▶ Aufgabe A
Schreiben Sie die folgende Buchbesprechung vollständig und Wort für Wort ab.

▶ Vorgegebener Text
------------------------------------------------
Kaum zurück im Milieu, fällt Arielle in alte Verhaltensmuster zurück. Stopft Fastfood in sich hinein, macht den erstbesten Typen an der heruntergekommenen Tischtennisplatte klar, buhlt um Anerkennung und Akzeptanz derer, denen sie einst voller Verachtung entkam. Und sie weiß das.
Unerbittlich, scharfzüngig, entlarvend analysiert sie alles und jeden in ihrer neuen alten Umgebung, inklusive sich selbst. Das liest sich bitter und sehr witzig zugleich.
Erfrischend tabufrei nimmt die Autorin mittels Arielles sezierendem Blick die real existierende Klassengesellschaft nach Strich und Faden auseinander.
Geschickt verknüpft sie dabei Milieuschilderung und Krimihandlung, ihr Schreibstil ist federnd leicht und dennoch tiefgründig, die Dialoge sind pointiert und erzeugen bei aller thematischen Tragik auch jede Menge Situationskomik.
------------------------------------------------
▶ Angezeigte Daten
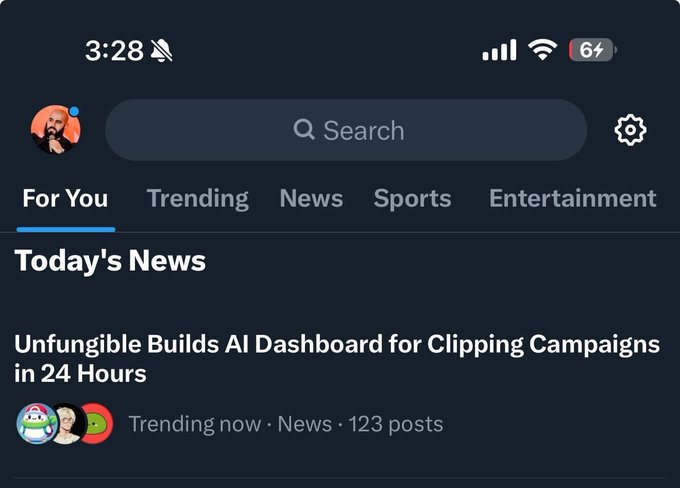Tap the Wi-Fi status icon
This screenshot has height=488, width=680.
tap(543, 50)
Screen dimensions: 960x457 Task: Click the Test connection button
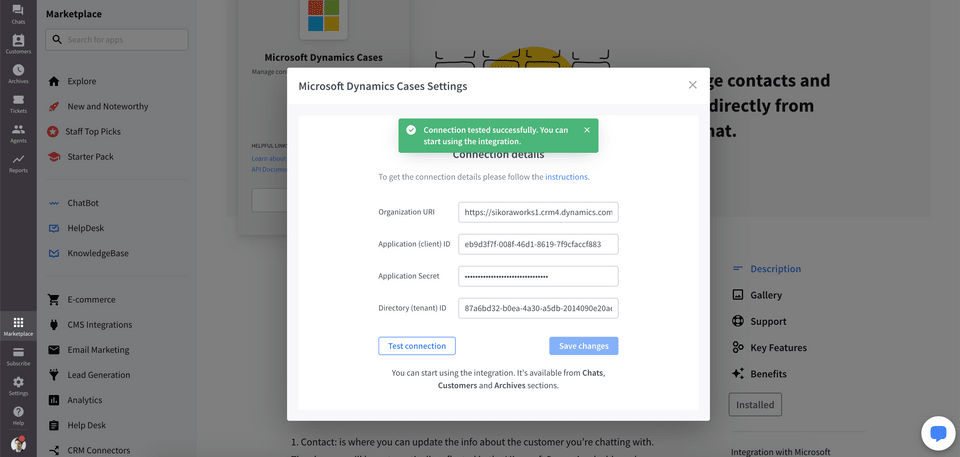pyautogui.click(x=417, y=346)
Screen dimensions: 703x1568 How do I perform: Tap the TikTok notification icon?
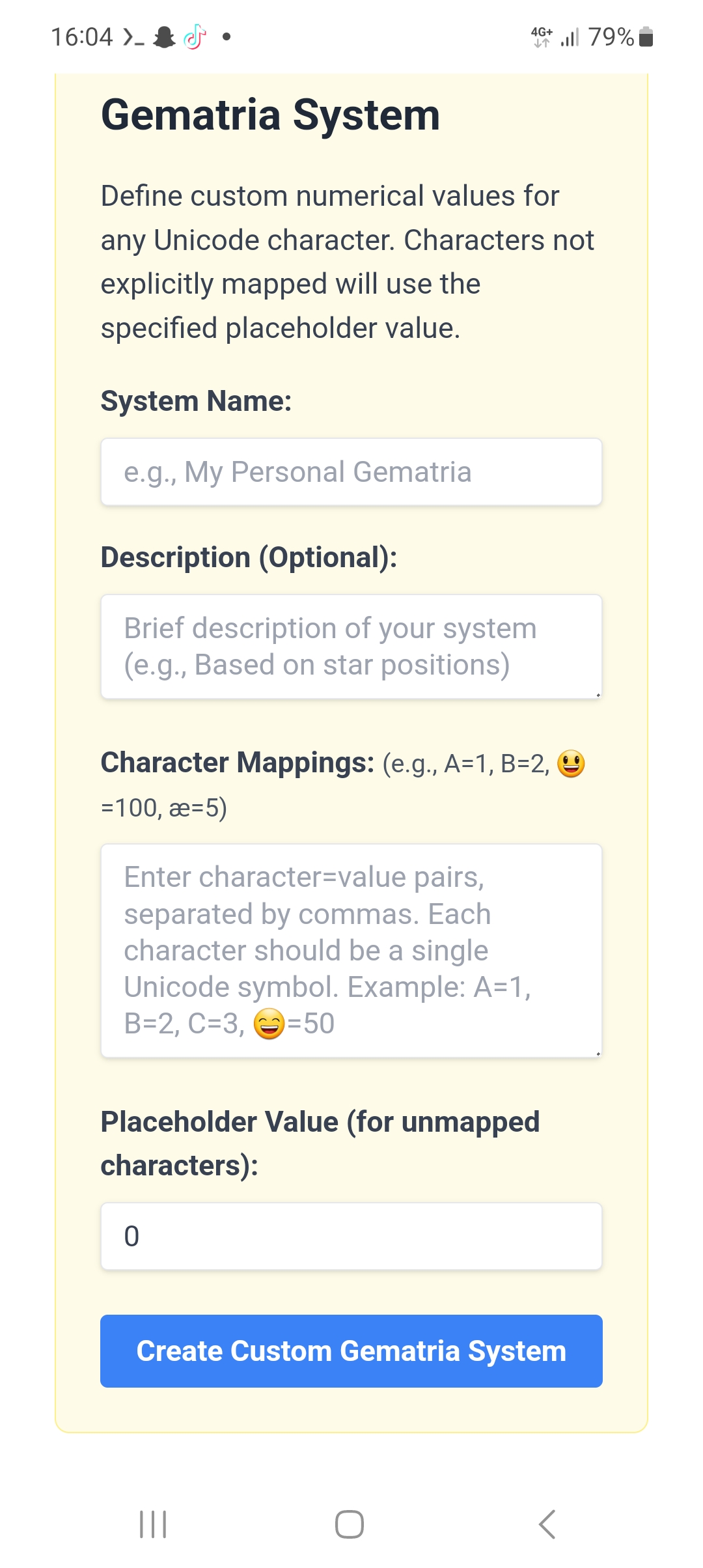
------------------------------------------------
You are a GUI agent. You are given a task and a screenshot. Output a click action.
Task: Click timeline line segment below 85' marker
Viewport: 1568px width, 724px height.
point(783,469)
------------------------------------------------
▶ Aufgabe B
Bearbeiten Sie in den Einträgen den Abschnitt von der Zeile mit „Screen dimensions: 960x457“ bis einschließlich der Zeile mit „Screen dimensions: 703x1568“. Ersetzen Sie dort „Screen dimensions“ durch „Display size“, lassen Sie alles Übrige unverändert und geben Sie nur diese Zeilen ohne die Bilder aus.

▶ Richtige Antwort A
Kaum zurück im Milieu, fällt Arielle in alte Verhaltensmuster zurück. Stopft Fastfood in sich hinein, macht den erstbesten Typen an der heruntergekommenen Tischtennisplatte klar, buhlt um Anerkennung und Akzeptanz derer, denen sie einst voller Verachtung entkam. Und sie weiß das.
Unerbittlich, scharfzüngig, entlarvend analysiert sie alles und jeden in ihrer neuen alten Umgebung, inklusive sich selbst. Das liest sich bitter und sehr witzig zugleich.
Erfrischend tabufrei nimmt die Autorin mittels Arielles sezierendem Blick die real existierende Klassengesellschaft nach Strich und Faden auseinander.
Geschickt verknüpft sie dabei Milieuschilderung und Krimihandlung, ihr Schreibstil ist federnd leicht und dennoch tiefgründig, die Dialoge sind pointiert und erzeugen bei aller thematischen Tragik auch jede Menge Situationskomik.

▶ Richtige Antwort B
Display size: 960x457 Task: Click the Test connection button
pyautogui.click(x=417, y=346)
Display size: 703x1568 How do I perform: Tap the TikTok notification icon?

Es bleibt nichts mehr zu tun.